The MANTIS was deployed for the first time in August, “and using its liquid lens for adjustable focusing, the DSTG team captured multiple self-images of the satellite,” Defence said.
Does my antenna look big in this? Image captured by DSTG nanosatellite Buccaneer Main Mission, off the South Australian coastline and the Great Australian Bight.
“This marks the first known successful use of a liquid lens in space, and we could not be more excited with the results,” team leader Paul Alvino said, adding the Buccaneer Main Mission has been “kicking goals.”
“It’s demonstrated all of its primary experimental objectives, and is currently working through its secondary objectives,” Alvino said.
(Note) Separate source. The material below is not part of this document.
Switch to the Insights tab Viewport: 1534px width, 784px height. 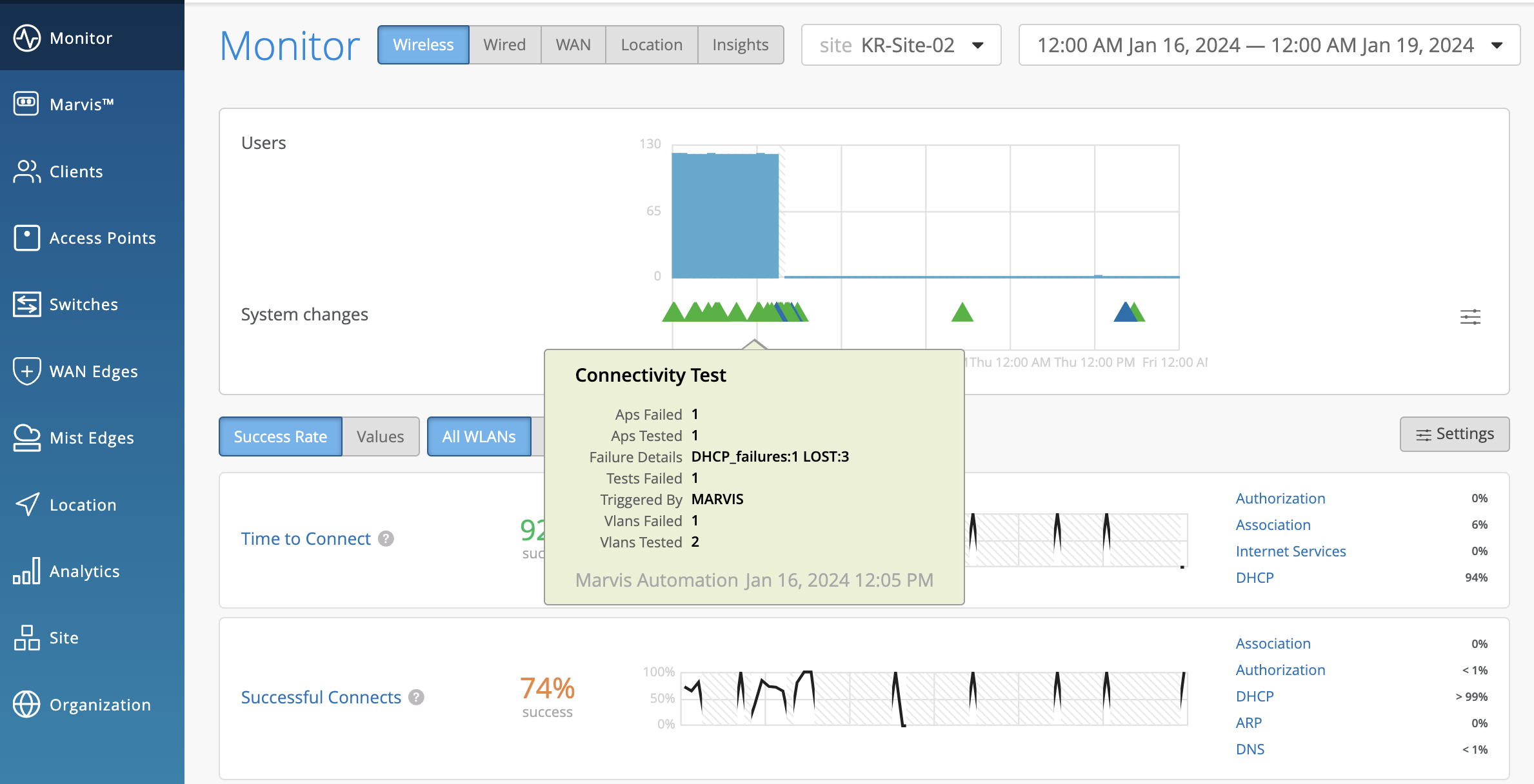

Buccaneer’s primary system is a 3.2m cross-shaped antenna system that Primary System leader Mark Jessop noted was more than 10 times the length of the nanosatellite itself and has undertaken “more than 60 data collections using Buccaneer’s digital high-frequency receiver.”
“Very recently, the primary system also performed an on-orbit firmware update, enabling us to perform additional experimental activities and demonstrating how configurable these nanosatellite systems can be to adapt to Defence needs,” Jessop said.
The ionosphere is no cake walk, with all manner of space junk potentially hitting the CubeSat or its antenna. The role of the selfie stick is to verify that the satellite’s antenna is intact and undamaged by debris, and is functioning as it should.
Defence said exploration of such “deployable components enables smaller and more versatile systems — important for small satellites with tight mass, volume, and power constraints.”
In other words: smaller, cheaper, and lighter satellites.
The Buccaneer Main Mission was now pursuing “stretch objectives”, Defence said, without going into detail.